§ Your goal
Below are the records; copy each line in which "Portfolio" occurs.

§ Data listing
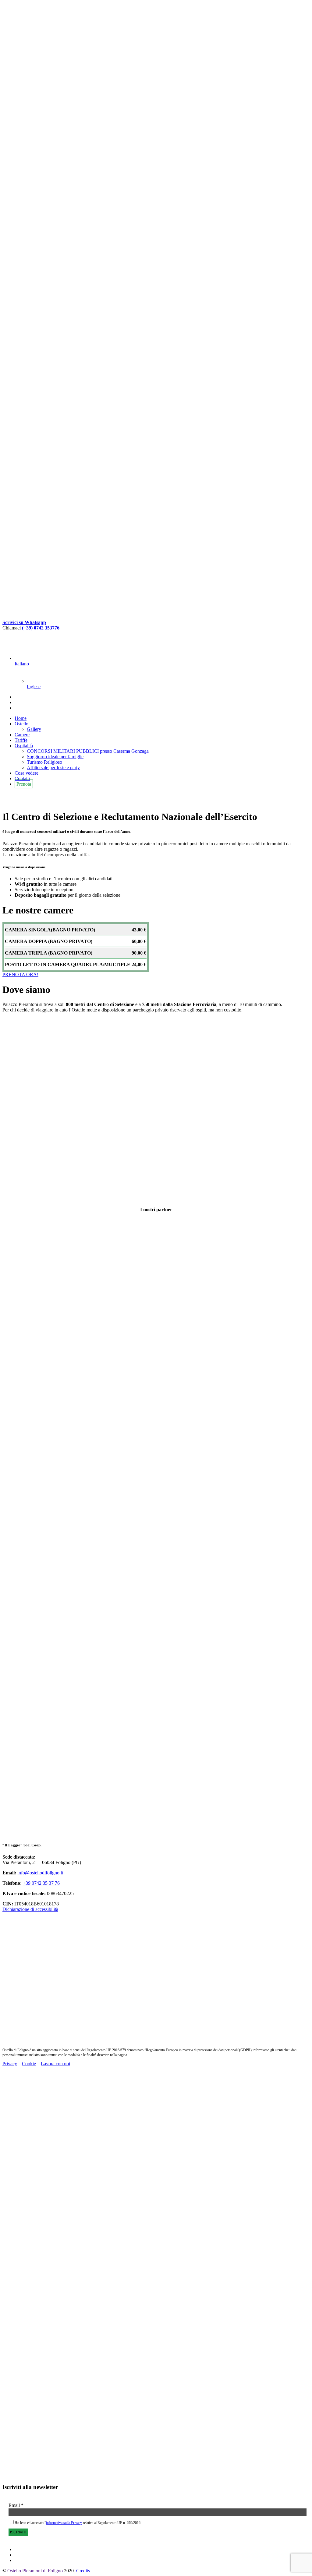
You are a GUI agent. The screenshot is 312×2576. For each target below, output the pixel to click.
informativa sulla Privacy (64, 2523)
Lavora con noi (55, 2063)
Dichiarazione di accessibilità (30, 1909)
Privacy (9, 2063)
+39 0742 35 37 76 (41, 1883)
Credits (83, 2570)
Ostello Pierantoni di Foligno (35, 2570)
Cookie (29, 2063)
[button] (20, 974)
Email (16, 2505)
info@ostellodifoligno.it (40, 1872)
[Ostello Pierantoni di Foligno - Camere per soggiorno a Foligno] (156, 205)
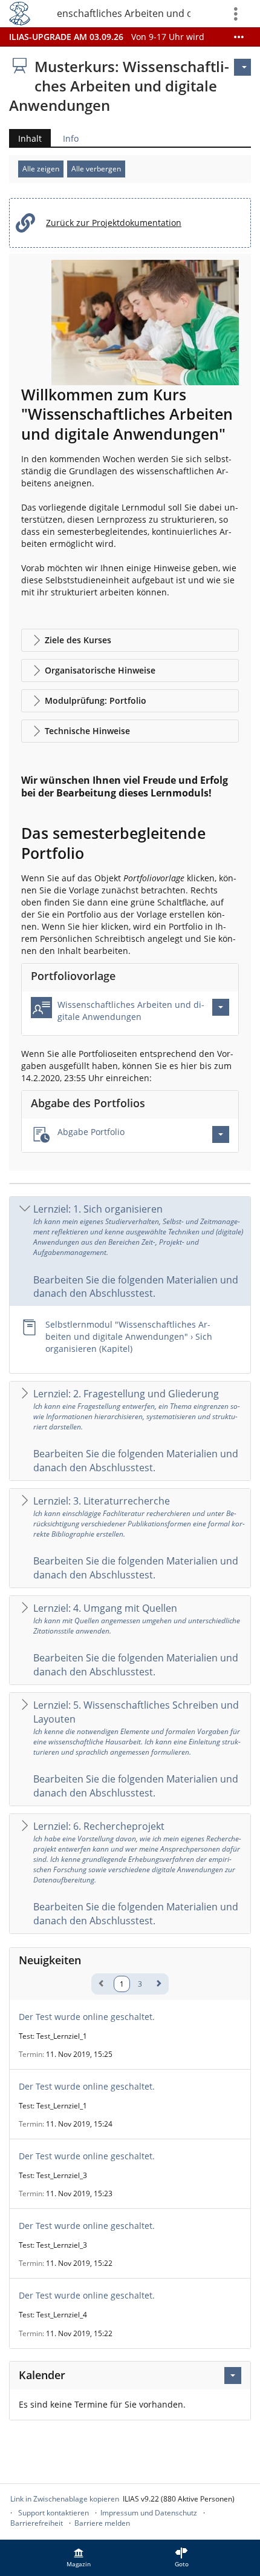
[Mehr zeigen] (239, 37)
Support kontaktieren (53, 2513)
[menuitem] (78, 2558)
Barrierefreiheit (36, 2523)
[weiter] (158, 1983)
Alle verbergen (96, 169)
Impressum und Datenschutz (148, 2513)
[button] (130, 640)
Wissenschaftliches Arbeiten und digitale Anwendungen (130, 1010)
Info (71, 138)
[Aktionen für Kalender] (232, 2375)
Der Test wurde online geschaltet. (87, 2016)
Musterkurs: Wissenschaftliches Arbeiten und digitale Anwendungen (123, 13)
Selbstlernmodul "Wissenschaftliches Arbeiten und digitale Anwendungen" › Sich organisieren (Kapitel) (128, 1336)
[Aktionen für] (242, 67)
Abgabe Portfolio (91, 1131)
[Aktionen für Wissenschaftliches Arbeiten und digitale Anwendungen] (220, 1007)
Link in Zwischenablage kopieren (64, 2499)
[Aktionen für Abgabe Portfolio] (220, 1134)
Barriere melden (102, 2523)
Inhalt (25, 140)
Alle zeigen (40, 169)
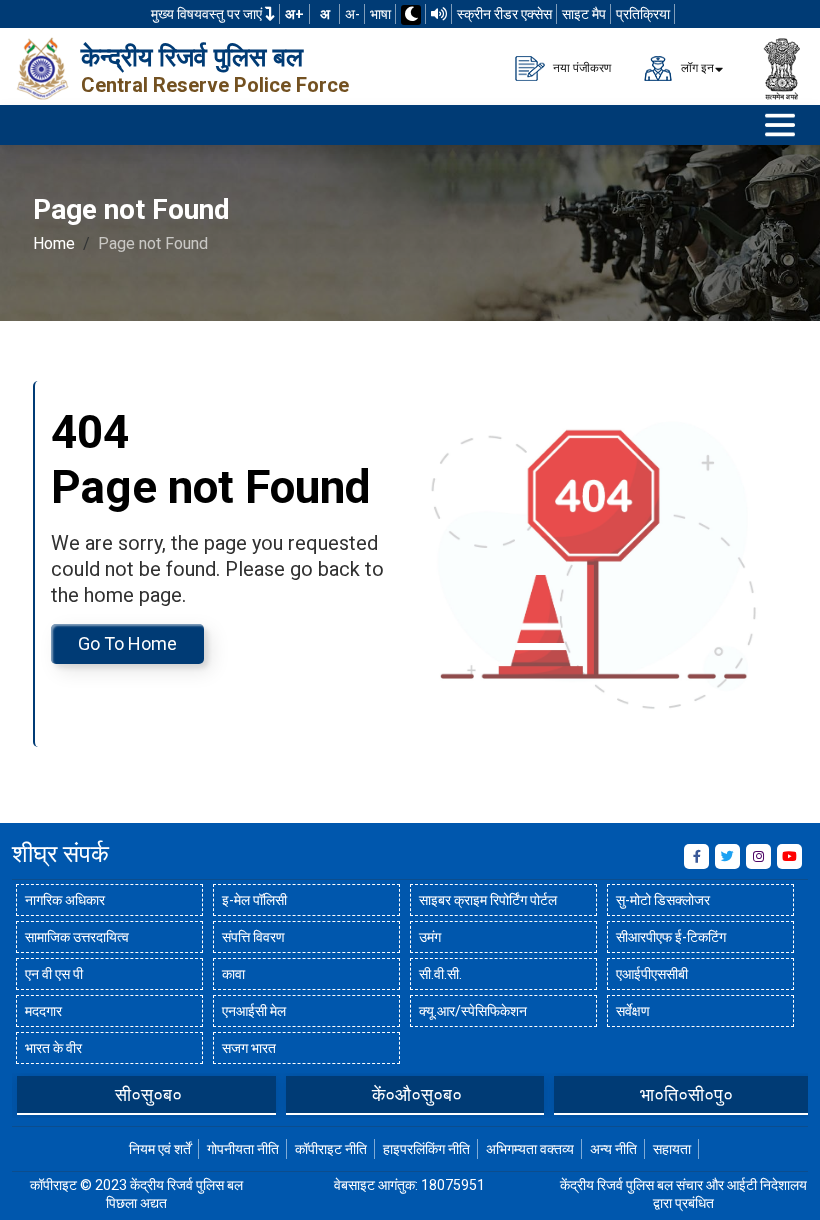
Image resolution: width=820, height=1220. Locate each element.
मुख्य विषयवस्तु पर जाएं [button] (208, 14)
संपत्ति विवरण (253, 937)
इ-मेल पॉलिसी (254, 900)
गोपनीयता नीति (243, 1149)
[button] (27, 1094)
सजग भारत (249, 1048)
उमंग (430, 937)
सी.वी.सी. (440, 974)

§ Solution
Abgabe Portfolio (91, 1131)
[Aktionen für Abgabe Portfolio] (220, 1134)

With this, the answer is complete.